Devotion was an important trait for Horn. She employed the same drummer, Steve Williams, for 23 years and the same bassist, Charles Ables, for 33. Horn also remained dedicated to her roots in Washington, D.C. Born there in 1934, she passed up a Juilliard School scholarship in favor of Howard University close to home, making her mother happy; instead of heading to the jazz capital of New York City later in pursuit of the big time, she stayed around D.C. to keep close to her siblings and raise her daughter.
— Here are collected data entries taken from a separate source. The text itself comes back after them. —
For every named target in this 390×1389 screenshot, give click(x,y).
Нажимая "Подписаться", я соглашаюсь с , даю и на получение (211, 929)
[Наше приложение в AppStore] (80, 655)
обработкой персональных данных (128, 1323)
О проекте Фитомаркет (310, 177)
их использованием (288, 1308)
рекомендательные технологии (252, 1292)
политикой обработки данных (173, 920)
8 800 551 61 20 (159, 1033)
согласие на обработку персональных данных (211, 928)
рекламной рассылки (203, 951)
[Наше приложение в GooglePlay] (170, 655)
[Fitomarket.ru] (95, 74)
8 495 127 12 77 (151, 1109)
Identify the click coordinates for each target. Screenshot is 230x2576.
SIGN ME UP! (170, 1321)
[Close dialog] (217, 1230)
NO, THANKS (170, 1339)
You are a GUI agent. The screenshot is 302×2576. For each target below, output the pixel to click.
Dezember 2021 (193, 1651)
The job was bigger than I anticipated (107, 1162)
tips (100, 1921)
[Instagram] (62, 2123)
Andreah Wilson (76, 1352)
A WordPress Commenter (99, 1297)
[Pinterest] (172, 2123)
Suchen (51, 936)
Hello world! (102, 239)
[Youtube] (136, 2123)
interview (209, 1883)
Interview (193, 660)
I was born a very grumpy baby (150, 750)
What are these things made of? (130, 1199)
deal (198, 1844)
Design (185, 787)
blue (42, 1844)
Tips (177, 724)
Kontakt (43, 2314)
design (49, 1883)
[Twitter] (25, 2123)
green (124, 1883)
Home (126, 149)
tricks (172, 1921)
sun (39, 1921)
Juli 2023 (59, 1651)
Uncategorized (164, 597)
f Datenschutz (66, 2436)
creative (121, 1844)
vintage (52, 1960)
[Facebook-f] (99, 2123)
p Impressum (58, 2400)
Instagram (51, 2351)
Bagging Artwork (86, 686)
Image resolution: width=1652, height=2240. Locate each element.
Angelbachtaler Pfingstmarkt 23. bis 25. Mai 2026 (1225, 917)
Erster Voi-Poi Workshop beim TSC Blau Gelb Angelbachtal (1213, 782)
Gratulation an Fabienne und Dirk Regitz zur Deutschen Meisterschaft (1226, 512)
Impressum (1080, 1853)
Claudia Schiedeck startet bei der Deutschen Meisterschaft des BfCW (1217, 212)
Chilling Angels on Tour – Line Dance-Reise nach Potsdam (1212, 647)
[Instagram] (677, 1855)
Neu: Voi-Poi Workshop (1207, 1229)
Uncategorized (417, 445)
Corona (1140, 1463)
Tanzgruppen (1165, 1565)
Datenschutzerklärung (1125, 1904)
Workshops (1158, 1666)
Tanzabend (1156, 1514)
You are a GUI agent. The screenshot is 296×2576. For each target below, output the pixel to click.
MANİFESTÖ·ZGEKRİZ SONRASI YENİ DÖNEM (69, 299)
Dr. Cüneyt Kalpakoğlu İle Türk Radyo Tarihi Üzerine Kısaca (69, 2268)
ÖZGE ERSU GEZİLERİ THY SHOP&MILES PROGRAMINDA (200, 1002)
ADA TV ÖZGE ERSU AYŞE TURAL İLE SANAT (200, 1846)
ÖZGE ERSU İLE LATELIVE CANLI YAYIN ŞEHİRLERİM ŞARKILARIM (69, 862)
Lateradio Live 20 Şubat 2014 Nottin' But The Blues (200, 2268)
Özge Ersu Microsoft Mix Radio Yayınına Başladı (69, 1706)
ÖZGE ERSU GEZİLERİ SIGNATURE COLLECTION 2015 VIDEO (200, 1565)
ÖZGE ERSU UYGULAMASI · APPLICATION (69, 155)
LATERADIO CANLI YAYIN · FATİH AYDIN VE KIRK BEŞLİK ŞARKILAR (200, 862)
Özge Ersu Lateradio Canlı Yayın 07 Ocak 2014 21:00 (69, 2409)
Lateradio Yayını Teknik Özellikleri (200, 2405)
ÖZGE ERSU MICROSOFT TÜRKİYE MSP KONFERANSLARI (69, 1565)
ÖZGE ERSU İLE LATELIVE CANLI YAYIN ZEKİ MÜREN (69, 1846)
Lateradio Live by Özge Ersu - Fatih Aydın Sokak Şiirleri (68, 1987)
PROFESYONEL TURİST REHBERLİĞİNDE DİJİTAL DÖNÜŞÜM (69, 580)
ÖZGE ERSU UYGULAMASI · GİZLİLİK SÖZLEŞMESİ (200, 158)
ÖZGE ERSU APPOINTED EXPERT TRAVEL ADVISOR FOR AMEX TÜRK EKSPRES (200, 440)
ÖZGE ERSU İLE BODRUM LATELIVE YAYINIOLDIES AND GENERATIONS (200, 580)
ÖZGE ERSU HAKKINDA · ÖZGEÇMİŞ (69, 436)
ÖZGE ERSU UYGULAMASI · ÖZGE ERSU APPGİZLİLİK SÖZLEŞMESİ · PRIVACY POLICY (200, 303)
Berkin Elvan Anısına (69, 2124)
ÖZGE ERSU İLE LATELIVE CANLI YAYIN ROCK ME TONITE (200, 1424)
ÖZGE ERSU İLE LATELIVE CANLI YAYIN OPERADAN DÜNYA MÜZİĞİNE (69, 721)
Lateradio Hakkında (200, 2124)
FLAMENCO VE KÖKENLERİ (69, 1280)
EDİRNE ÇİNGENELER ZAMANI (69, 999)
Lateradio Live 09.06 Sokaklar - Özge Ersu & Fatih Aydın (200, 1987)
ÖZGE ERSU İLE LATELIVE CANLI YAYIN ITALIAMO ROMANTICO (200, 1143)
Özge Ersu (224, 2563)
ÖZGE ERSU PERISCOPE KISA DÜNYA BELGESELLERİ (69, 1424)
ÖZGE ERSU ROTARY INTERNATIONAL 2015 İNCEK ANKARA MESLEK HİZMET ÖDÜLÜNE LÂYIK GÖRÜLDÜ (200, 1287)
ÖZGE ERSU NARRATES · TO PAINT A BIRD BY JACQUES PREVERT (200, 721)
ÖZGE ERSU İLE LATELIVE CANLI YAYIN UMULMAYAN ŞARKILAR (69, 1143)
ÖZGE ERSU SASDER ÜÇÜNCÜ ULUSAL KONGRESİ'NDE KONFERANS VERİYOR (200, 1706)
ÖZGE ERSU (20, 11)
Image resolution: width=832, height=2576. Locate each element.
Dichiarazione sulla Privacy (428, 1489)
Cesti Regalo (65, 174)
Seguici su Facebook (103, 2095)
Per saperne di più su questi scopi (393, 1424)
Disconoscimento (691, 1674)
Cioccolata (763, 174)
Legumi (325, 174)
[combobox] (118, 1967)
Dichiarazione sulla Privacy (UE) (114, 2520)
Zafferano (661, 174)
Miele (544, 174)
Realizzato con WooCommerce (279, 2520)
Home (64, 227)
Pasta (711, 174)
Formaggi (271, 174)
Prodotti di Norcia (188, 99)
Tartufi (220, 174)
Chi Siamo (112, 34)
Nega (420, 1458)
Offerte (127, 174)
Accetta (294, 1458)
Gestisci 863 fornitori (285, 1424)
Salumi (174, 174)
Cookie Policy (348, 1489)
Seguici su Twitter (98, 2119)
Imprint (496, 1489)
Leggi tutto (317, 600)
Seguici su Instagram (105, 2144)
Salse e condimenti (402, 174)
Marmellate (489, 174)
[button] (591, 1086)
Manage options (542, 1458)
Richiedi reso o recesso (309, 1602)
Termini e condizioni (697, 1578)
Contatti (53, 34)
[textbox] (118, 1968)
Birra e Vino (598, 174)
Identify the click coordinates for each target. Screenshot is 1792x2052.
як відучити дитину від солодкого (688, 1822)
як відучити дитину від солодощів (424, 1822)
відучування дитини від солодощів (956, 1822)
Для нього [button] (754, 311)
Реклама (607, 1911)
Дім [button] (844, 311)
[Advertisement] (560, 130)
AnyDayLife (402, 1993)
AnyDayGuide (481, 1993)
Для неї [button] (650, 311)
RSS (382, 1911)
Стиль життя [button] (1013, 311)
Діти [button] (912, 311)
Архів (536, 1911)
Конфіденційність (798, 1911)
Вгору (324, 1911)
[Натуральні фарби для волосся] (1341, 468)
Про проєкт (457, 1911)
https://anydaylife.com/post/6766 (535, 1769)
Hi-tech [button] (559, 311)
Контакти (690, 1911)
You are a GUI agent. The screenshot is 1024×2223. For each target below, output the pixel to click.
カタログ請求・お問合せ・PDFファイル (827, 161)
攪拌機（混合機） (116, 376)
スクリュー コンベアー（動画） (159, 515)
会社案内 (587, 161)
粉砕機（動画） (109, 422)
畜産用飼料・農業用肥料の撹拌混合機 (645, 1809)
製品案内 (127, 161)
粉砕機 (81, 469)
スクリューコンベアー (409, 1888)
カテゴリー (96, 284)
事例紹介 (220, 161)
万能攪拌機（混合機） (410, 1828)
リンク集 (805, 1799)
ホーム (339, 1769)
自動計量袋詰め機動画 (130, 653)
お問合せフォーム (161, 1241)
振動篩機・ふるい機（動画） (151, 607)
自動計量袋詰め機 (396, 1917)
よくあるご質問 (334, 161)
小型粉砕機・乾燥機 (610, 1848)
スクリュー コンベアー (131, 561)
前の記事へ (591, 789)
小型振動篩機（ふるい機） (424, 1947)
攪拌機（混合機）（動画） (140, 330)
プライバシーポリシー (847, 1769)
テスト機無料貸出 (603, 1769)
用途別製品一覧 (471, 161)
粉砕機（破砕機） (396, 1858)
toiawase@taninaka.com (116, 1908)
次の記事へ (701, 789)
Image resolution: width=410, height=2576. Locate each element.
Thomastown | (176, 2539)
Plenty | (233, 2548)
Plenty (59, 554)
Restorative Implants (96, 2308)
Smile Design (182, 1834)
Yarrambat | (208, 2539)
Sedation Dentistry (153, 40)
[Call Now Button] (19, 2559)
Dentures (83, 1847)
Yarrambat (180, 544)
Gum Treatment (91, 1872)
Horn’s sense of devotion extended to her way with songs, as she explored phrases for all their resonance, digging especially deep into ballads. In a New York Times obituary after Horn’s death in 2005, critic Ben Ratliff extolled her way of “drawing audiences close with a powerfully confidential, vibrato-less delivery,” adding: “Horn was a unique singer, with one of the slowest deliveries in jazz and a very unusual way of phrasing, putting stress on certain words and letting others slip away. She cherished her repertory, making audiences feel that she was cutting through to the stark truths of songs like ‘Here’s to Life’ and ‘You Won’t Forget Me’.” As a pianist, Horn studied classical music at first, but once she discovered jazz, “Oscar Peterson became my Rachmaninoff,” she said, “and Ahmad Jamal became my Debussy.”
When producer Quincy Jones brought Horn to Mercury Records in the early 1960s, the label wanted to spotlight her solely as a vocalist. “They wanted to turn me into a stand-up singer! But I couldn’t get away from that piano,” she recalled for JazzTimes. “I couldn’t handle anyone playing for me… I’m my best accompanist. I always know where I’m going.” Critic Marc Myers pointed out “her uncanny ability to accompany herself on piano as if two different people were in the studio… It’s hard to think of another female jazz vocalist who could play piano this well and powerfully.” In that way, Horn was a notable influence on such latter-day stars as singer-pianist Diana Krall.
Singling out the inspiration of Horn’s mid-period recordings, critic John Fordham said in The Guardian: “With ‘A Lazy Afternoon’ in particular, she demonstrated her remarkable handling of the slow burn, but also a spare and subtle swing, improvising imagination and a crucial interdependence of her piano playing and singing.” By the time Horn recorded her string of high-profile albums for Verve in the 1980s, such top talents as Joe Henderson, Wynton Marsalis, Branford Marsalis and Toots Thielemans began playing on her sessions. These were albums in which Horn suspended time, challenging listeners but enthralling those who stayed with her.
“Space is a valuable commodity in music,” Horn told Culturekiosque. “Too many musicians rush through everything with too many notes. I need time to take the picture. A ballad should be a ballad. It’s important to understand what the song is saying, and learn how to tell the story. It takes time. I can’t rush it — I really can’t rush it.”
Seven Slow Burns by Shirley Horn: “I Thought About You,” Embers and Ashes; “Since I Fell for You,” Softly; “A Lazy Afternoon,” A Lazy Afternoon; “Lover Man,” Violets for Your Furs; “You Won’t Forget me,” You Won’t Forget Me; “My Funny Valentine,” I Remember Miles.